Oosthoek's Uitgevers Mij. N.V (1916-1925)

Gepubliceerd op 29-06-2020

fundering

betekenis & definitie

v. (-en), (ook: fundament), het gedeelte van elk gebouw, dat zich onder het terreinoppervlak bevindt en dat dient om de belasting op de grond over te brengen. Elke fundering moet zodanig zijn samengesteld en zo sterk en stijf zijn dat deze het gebouw kan dragen en de daarop uitgeoefende krachten, zoals nuttige belasting, windkracht en sneeuw, zonder dat op welk punt dan ook, het gebouw zal kunnen zakken.

Vooral ongelijk zakken van een gebouw zal scheuren in de muren ten gevolge hebben.

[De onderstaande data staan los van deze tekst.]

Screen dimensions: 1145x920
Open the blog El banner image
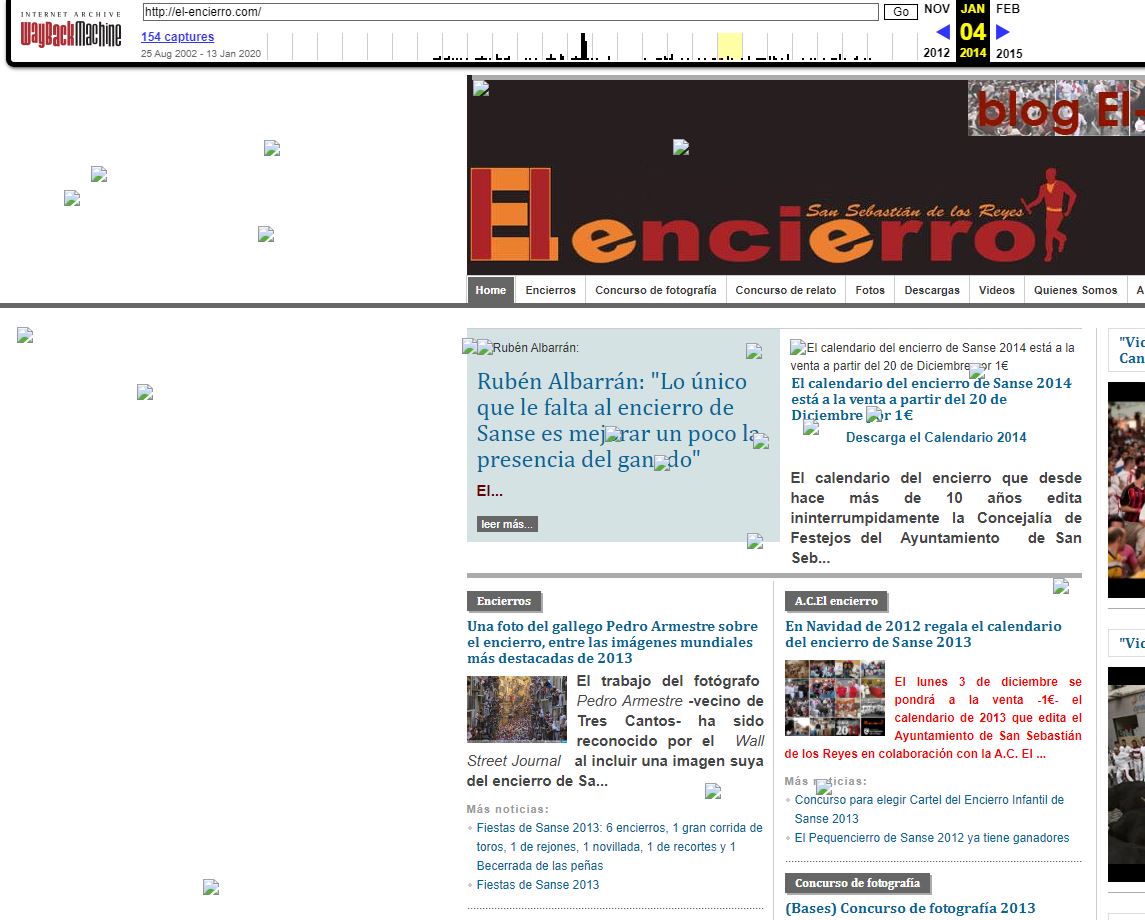[1055, 108]
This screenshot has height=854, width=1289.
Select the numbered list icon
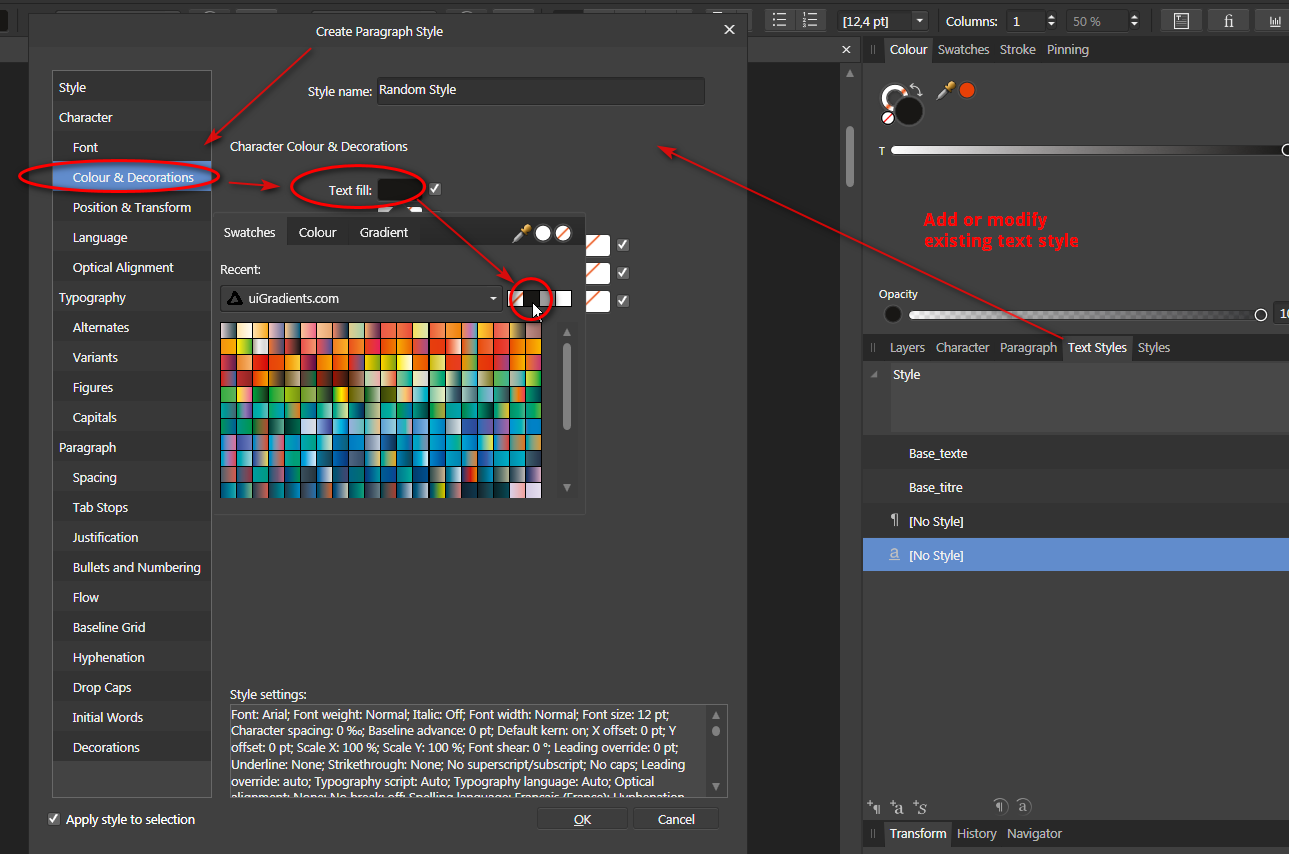[809, 20]
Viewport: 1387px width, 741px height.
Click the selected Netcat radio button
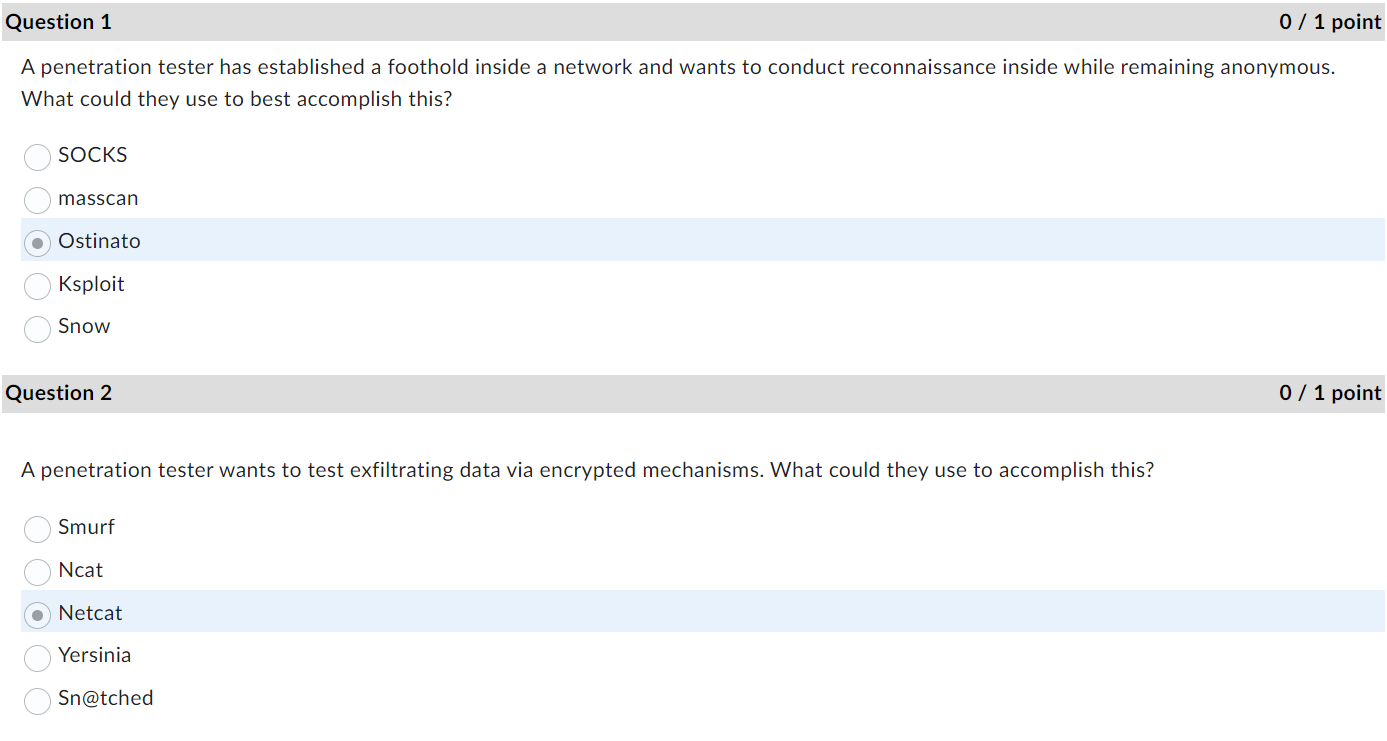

Bevinden zich onder het gebouw nog keldergedeelten, of is het gebouw geheel onderkelderd, dan bevindt de fundering zich daaronder.Op goede en dikke zandlagen kan in het algemeen zonder nadere voorzieningen direct gebouwd worden; men spreekt van: funderen op staal of staalfundering, al heeft dit dus niets met het materiaal staal te maken. Men moet daarbij de aanleg (de onderkant of de onderste laag van de fundering) ten minste 70 cm onder de toekomstige grondslag rondom het gebouw aanbrengen, anders kan de vorst tot onder de fundering in de grond dringen en gaat het daar aanwezige grondwater bevriezen en dus uitzetten. Hierdoor ontstaat ter plaatse een opwaartse druk in de funderingsmuur, die weer verdwijnt als de dooi is ingetreden. Deze ongelijk werkende krachten kunnen scheuren in de muur ten gevolge hebben. Daarom moet men de fundering op staal vorstvrij aanleggen. Is de oppervlaktelaag slap, maar zijn er op vrij geringe diepte vaste lagen, dan ontgraaft men de slappe grond en brengt men onder voortdurend trillen weer goede zandgrond aan.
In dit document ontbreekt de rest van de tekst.